So we're doing security audits and a lot of other things in that aspect. So let's talk a little bit more and kind of go through these really quickly. Secure boot. Exactly. What we're trying to do is ensure the authenticity and the integrity of the code running on the device at boot time. This is in updates and at boot time. So we validate that, we have add some…a lot of digital signature. There's some what they call ECDSA, elliptic curve digital signature algorithms, that kind of help with those pieces. But what it effectively is is that if someone takes our firmware and tries to change it, we are not going to allow it to be installed, at least not on a remote aspect where you can do it on several hundreds of thousands of devices.

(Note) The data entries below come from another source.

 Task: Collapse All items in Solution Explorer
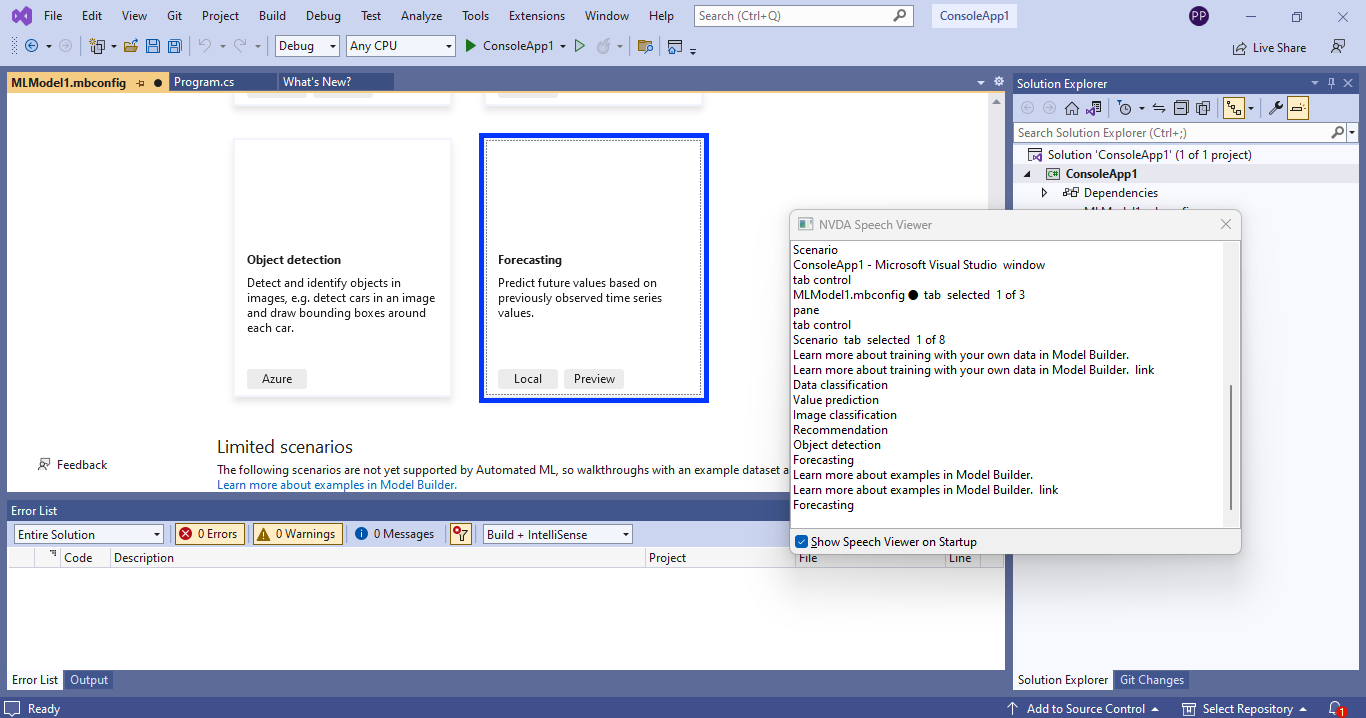[x=1181, y=107]
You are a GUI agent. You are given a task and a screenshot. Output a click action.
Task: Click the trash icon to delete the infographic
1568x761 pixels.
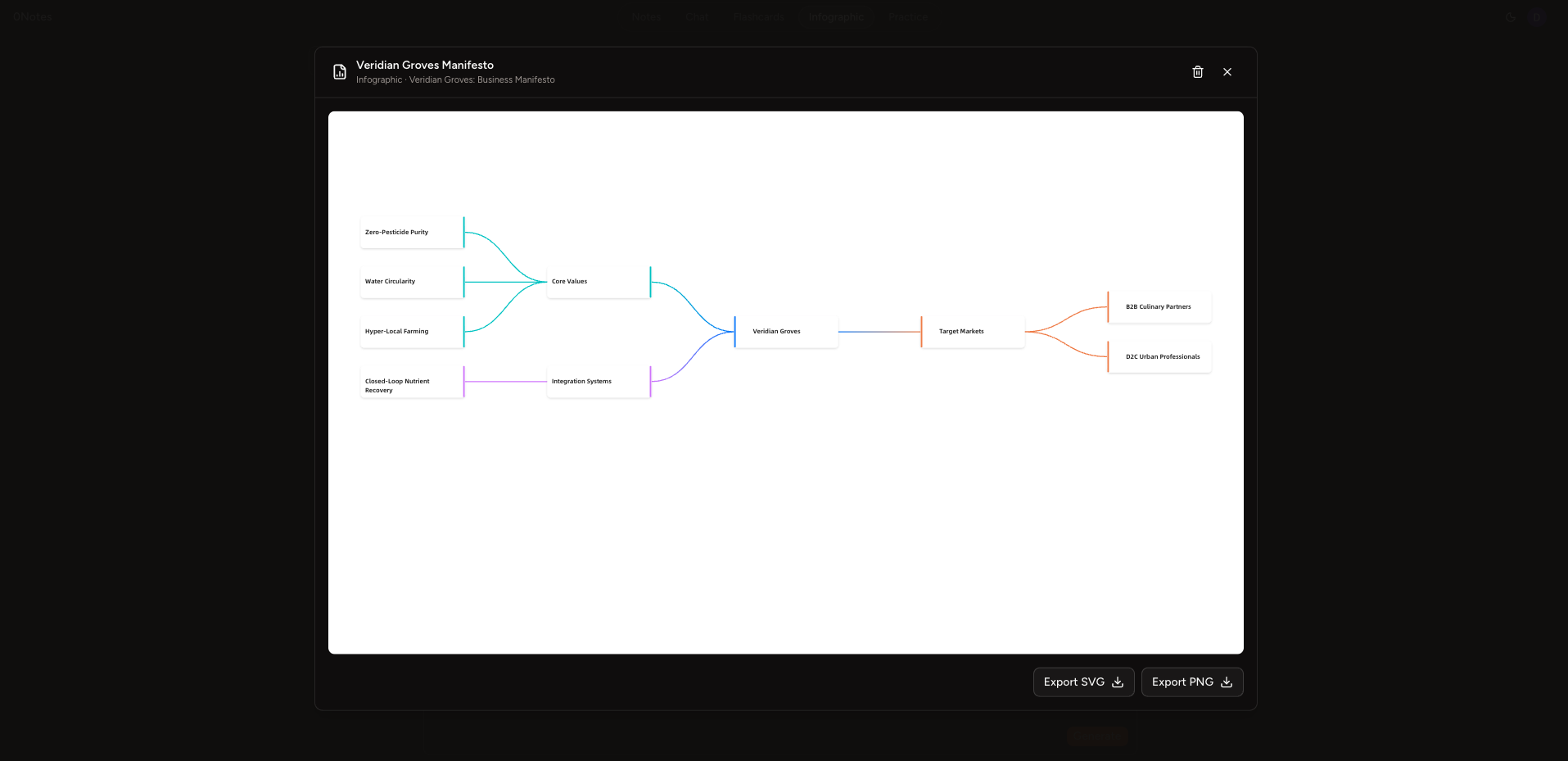point(1197,72)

This is an example here which we talk about is how we do this process. I just wanted to go in a little bit but effectively what it is is that we take our images in binary. We actually have a secure signing server that we go through that has been secured. When we build code in an environment, we actually do an encrypted signing of that so that we know that we have traceability from the entire process of the firmware, of literally what some people go...in some of our routers for example, we do use an embedded Linux but those objects that are running inside that embedded Linux, each one of those is validated through as a whole binary object so we know that none of them have been altered.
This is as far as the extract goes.